The Food Systems Compass: making food-system change local, tangible, and personal

The Food Systems Compass: making food-system change local, tangible, and personal

Words by Renee Brants
October 10, 2025

How do people take ownership and find their own solutions to reshape the food system.

Innovate Experience 2025 aims to connect startups, Artez graduates, local innovators, and neighborhood residents of Arnhem. Foundation ‘Heerlijk van Hier’ used Futurall’s System-Change Compass to initiate conversations about the future of Arnhem's food system. Originally designed for the Embassy of Food at Dutch Design Week 2024, the Compass isn’t a roadmap; it’s a conversation tool that surfaces diverse perspectives, practical levers for change, and the many ways people can make an impact that fit their diverse lives, individual preferences and behaviours.

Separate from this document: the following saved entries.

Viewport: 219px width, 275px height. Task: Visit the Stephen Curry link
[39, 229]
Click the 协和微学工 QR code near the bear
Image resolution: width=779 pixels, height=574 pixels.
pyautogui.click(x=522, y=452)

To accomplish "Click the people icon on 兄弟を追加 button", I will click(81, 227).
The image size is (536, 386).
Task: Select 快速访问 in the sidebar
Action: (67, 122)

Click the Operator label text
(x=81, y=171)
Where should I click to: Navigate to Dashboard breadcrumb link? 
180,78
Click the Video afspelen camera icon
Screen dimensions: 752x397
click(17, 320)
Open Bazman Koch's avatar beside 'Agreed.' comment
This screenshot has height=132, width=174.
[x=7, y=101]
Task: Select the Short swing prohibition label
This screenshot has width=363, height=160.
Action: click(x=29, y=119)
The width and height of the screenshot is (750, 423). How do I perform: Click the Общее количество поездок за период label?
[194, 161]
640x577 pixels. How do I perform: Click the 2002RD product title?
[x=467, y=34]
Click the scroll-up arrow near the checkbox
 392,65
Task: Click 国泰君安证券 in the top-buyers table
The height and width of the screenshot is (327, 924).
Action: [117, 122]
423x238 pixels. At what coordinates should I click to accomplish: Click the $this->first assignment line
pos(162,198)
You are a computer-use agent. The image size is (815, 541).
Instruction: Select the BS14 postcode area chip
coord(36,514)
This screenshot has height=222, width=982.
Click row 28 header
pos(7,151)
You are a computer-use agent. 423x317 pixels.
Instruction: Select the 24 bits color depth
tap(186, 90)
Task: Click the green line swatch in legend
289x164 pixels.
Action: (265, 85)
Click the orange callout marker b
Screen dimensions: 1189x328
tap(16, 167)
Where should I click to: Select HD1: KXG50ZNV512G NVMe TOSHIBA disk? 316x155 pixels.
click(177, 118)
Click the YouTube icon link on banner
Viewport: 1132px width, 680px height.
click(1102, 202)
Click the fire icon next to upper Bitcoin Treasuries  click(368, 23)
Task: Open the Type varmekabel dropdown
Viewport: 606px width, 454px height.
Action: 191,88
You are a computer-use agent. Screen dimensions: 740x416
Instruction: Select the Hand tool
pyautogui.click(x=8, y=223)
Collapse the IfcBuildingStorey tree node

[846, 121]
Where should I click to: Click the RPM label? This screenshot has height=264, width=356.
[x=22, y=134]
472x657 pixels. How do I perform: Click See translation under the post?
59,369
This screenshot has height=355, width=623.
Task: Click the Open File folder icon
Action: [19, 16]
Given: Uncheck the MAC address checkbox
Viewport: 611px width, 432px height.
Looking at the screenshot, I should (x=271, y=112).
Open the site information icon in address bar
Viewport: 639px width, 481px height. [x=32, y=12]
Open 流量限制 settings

Demo: the hidden choices in a loaf of bread

Anaïs opened the day with a simple but powerful demo. She is an active member of Heerlijk van Hier and a farm-to-table researcher at Maastricht University. In one hand she holds a loaf of bread made of two simple ingredients. A fresh crust, and crafted with local grain, milled nearby and baked earlier this morning. In the other hand she holds a plastic-wrapped supermarket loaf with 13 ingredients and additives, grain from Eastern Europe and no crust. The comparison reveals how an everyday purchase hides choices about landscape, health, local economy, craftsmanship and taste.

What is the food systems compass?

After the demo, we invited visitors to interact with the different layers of the compass to spark conversations and make room for stories and discussions.

Layer 1 surfaces different lenses for looking at food: health, cultural capital, landscape management, good growth, community asset, social innovation.

Layer 2 explores practical ways to make system change, from individual habits to community initiatives.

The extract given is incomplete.